Romans 1:16 begins with Paul’s declaration, “I am not ashamed of the gospel.” This statement may seem curious at first glance. Why would Paul need to assert that he is not ashamed of the Gospel? The answer lies in the societal context of the time. The Gospel message, centered on the crucified Christ, was seen as foolishness and a stumbling block to many (1 Corinthians 1:23).1 In the eyes of both Jews and Gentiles, the message of the cross was scandalous.

However, Paul’s unashamed proclamation of the Gospel underscores its profound significance. He views the Gospel as “the power of God for the salvation of everyone who believes.” This declaration is pivotal and deserves closer examination.

The Power of God

Paul’s characterization of the Gospel as “the power of God” reflects its transformative nature. The Gospel is not merely a set of doctrines or ethical teachings; it is the dynamic and life-changing revelation of God’s redemptive plan. The power of the Gospel is not rooted in human wisdom or effort but in the divine intervention of God.

This concept aligns with the theological perspective presented in the sources provided. John R. W. Stott, in “The Message of Romans,” emphasizes the Gospel’s power as a divine attribute, activity, and achievement. It reveals God’s faithfulness to His righteous nature and His covenant promises (Stott 61). The Gospel demonstrates God’s justice in justifying the unrighteous (Stott 62).

For the Salvation of Everyone Who Believes

Paul asserts that the Gospel’s power is directed towards “the salvation of everyone who believes.” Salvation, in the biblical context, encompasses deliverance from sin, reconciliation with God, and the gift of eternal life.

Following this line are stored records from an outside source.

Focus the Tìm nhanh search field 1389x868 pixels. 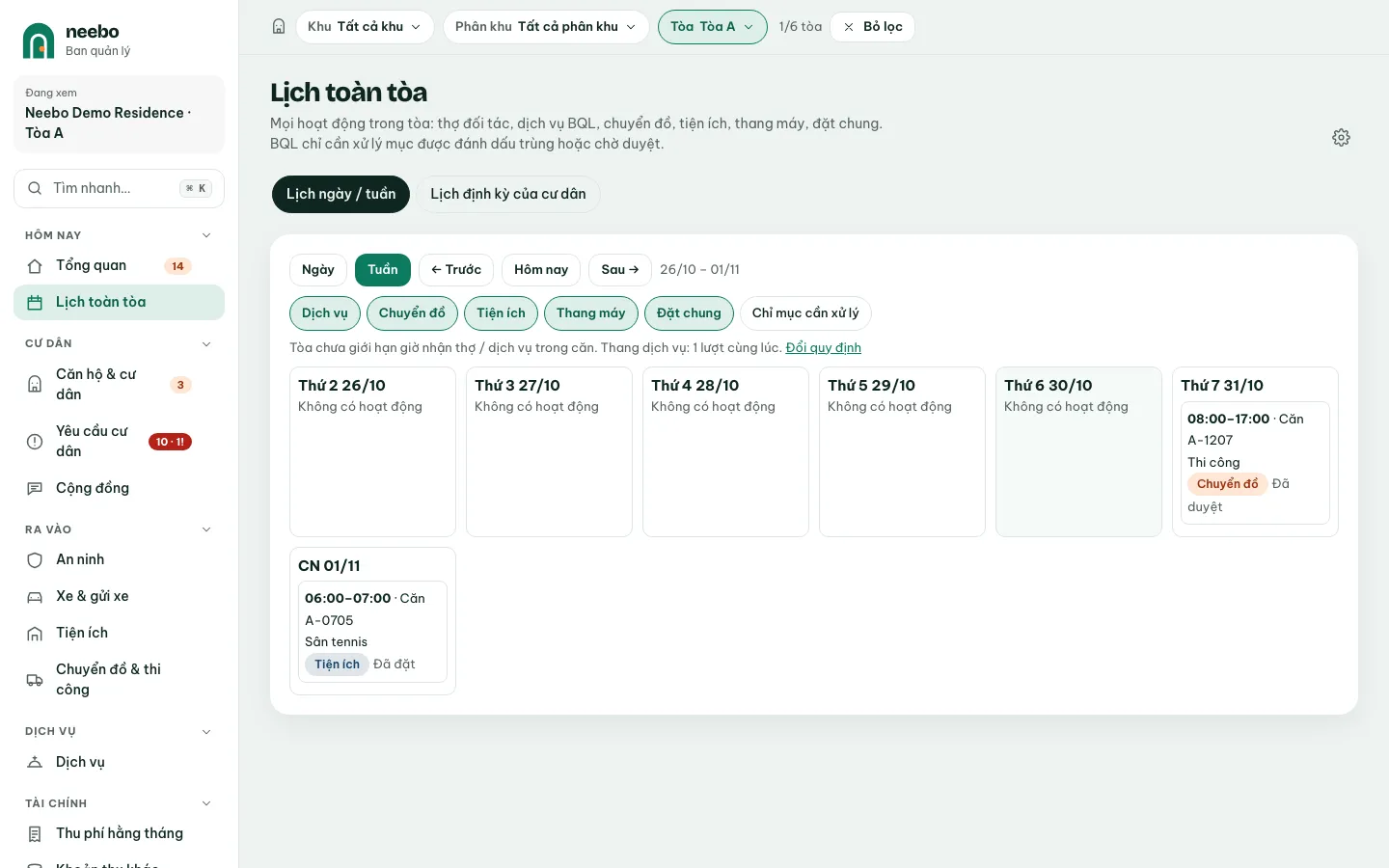click(x=119, y=189)
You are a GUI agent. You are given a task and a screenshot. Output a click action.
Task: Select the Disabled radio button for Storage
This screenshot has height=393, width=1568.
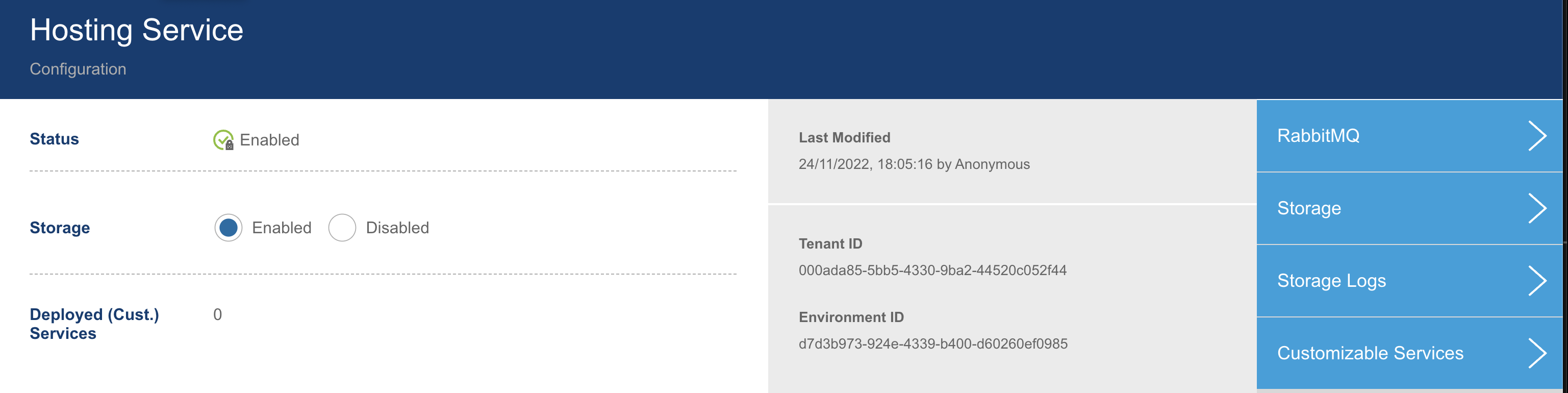coord(342,228)
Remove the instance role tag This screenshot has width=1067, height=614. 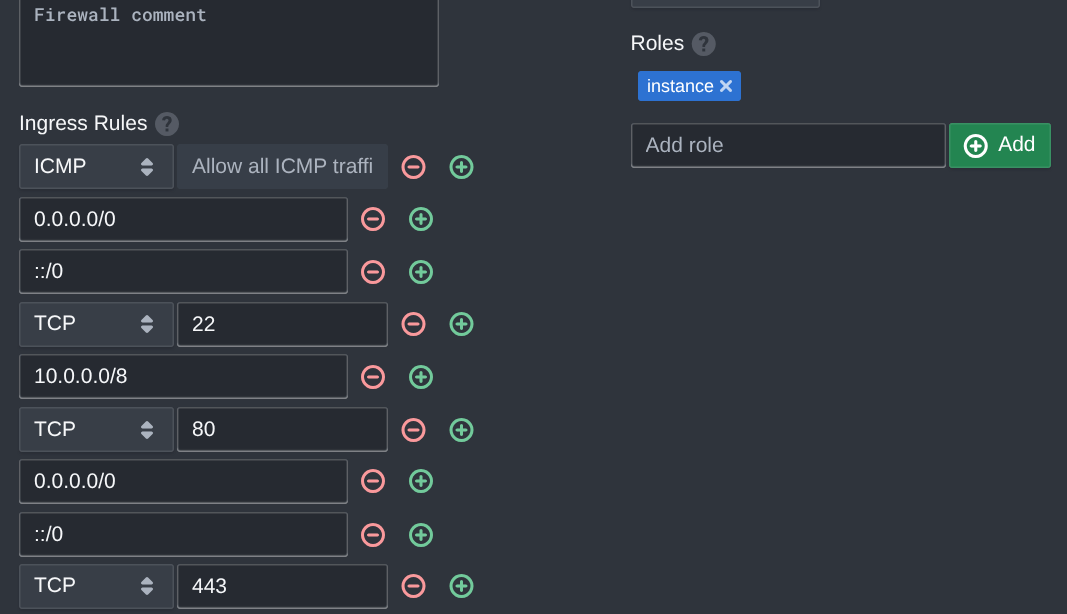click(x=726, y=86)
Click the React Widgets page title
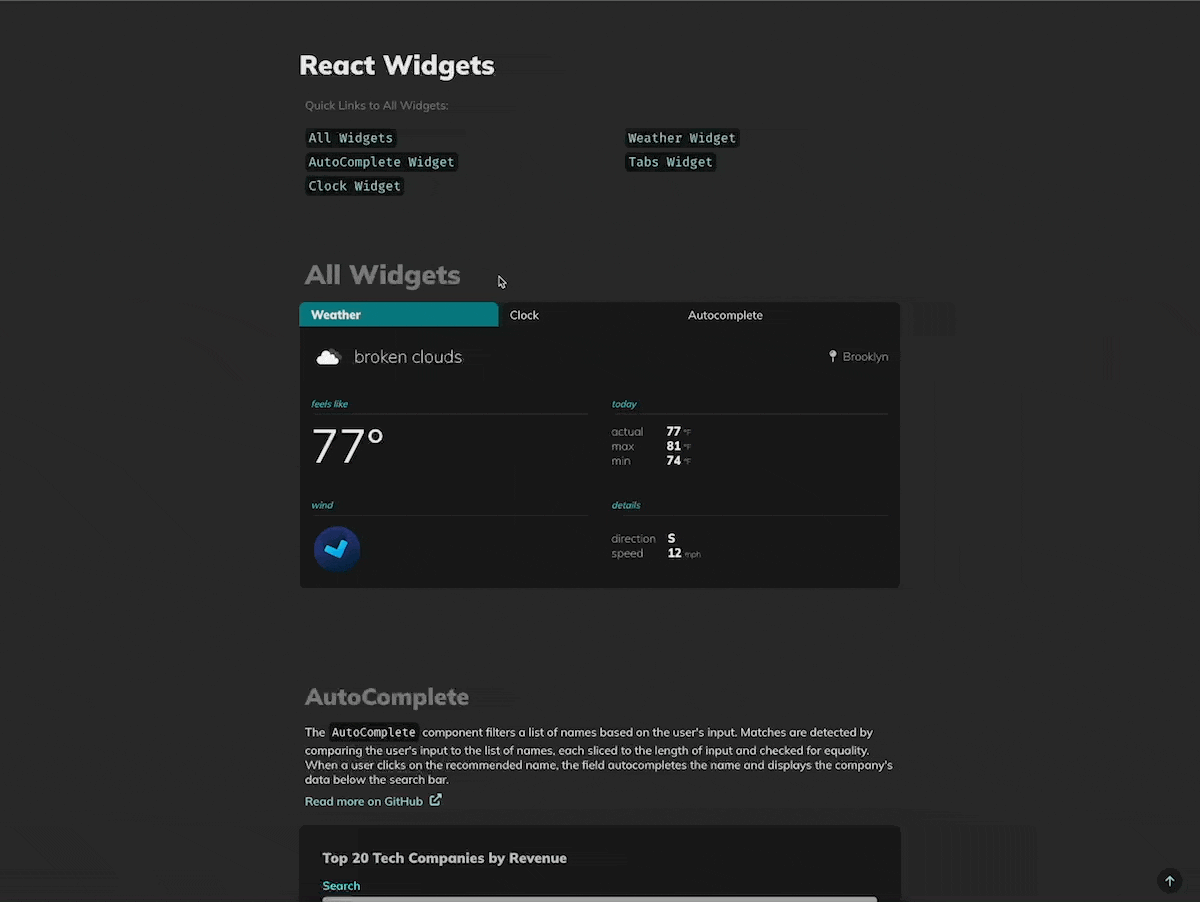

It is both a present reality and a future hope.

The inclusivity of salvation is highlighted when Paul mentions, “first for the Jew, then for the Gentile.” While historically the Gospel came to the Jews first, Paul emphasizes that salvation is universally accessible. This aligns with the theological perspective presented by Leon Morris, who notes that salvation is open to all who believe, regardless of their ethnic background (Morris 69). The Gospel breaks down barriers and unites believers in Christ (Galatians 3:28).

The Revelation of God’s Righteousness

In Romans 1:17, Paul continues to expound on the Gospel’s significance, focusing on the revelation of God’s righteousness. This verse serves as a bridge to the concept of justification by faith, a central theme in the book of Romans.

  1. The Righteousness of God

The expression “the righteousness of God” has been the subject of theological debate and interpretation. It can be understood as both a divine attribute or quality and a right standing or status bestowed by God. In the context of Romans 1:17, Paul emphasizes the righteousness that God provides to believers through faith.

Paul’s perspective aligns with Charles Cranfield’s interpretation, which emphasizes that God’s righteousness is a righteous status given to believers (Mounce 68). It is a gift obtained through the atoning sacrifice of the cross and revealed in the Gospel.

  1. By Faith from First to Last

The phrase “a righteousness that is by faith from first to last” highlights the central role of faith in the process of salvation. Faith is not a human effort to earn righteousness but an act of trust in God’s provision. It is the means by which individuals are justified and declared righteous before God.

The theological significance of faith in salvation is emphasized by Dodd, who defines faith as “acknowledging our complete insufficiency” and relying entirely on God’s sufficiency (Morris 71). Faith is not self-assertion but a recognition of human inadequacy and a reliance on divine initiative.

  1. The Quotation from Habakkuk

Paul supports his assertion with a quotation from the Old Testament, specifically from Habakkuk 2:4: “The righteous will live by faith.” This prophetic statement by Habakkuk underscores the enduring truth that the righteous are characterized by their faith and reliance on God, even in the face of adversity.

The interpretation of this quotation has led to variations in translation. While some prefer “The just shall live by faith,” others advocate for “He that is just by faith shall live.” Both interpretations convey the idea that righteousness is inseparable from faith.